US Secretary of State John Kerry urged Egypt Wednesday to overturn a court decision sentencing 529 supporters of ousted president Mohamed Morsi to death, warning it sent a “negative message” around the world.
“I am deeply, deeply troubled by the sudden and unprecedented decision by an Egyptian court to issue preliminary death sentences for 529 citizens after a quick mass trial,” Kerry said in a statement, issued while he was on a surprise trip to Jordan.
“It simply defies logic,” he argued.
“I urge the interim Egyptian government to reverse the court ruling and ensure due process for the accused. Anything less would dishonour the bravery of all who sacrificed their lives for democratic values.”
The roughly 1,200 defendants in the case, including the 529 sentenced on Monday, are accused of murder and attempted murder in connection with the deaths of two Egyptian policemen during riots in Minya, south of Cairo, on August 14.
The rioting erupted as news spread that police had killed hundreds of supporters of Morsi, who was toppled by the army in July, while dispersing two Cairo protest camps.
In Cairo, Egypt’s Muslim Brotherhood leader Mohamed Badie went on trial Tuesday along with hundreds of other Islamists before the same judge who passed the death sentences.
Legal experts said Monday’s unprecedented sentences are likely to be overturned on appeal, after the court rushed through the verdict in just two hearings.

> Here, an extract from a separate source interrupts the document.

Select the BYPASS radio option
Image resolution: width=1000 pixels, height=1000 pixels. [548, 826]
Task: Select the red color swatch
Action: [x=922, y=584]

Kerry said the start of the second trial meant there was “greater urgency” to ensure due process after the first trial, saying: “It is impossible to believe that such a proceeding satisfied even the most basic standards of justice.
“The interim government must understand the negative message that this decision, if upheld, would send to the world about Egypt’s commitment to international law and inclusivity,” Kerry added.
The statement came before armed forces chief Abdel Fattah al-Sisi, who toppled Morsi, announced he had resigned from the military to run for president in upcoming elections.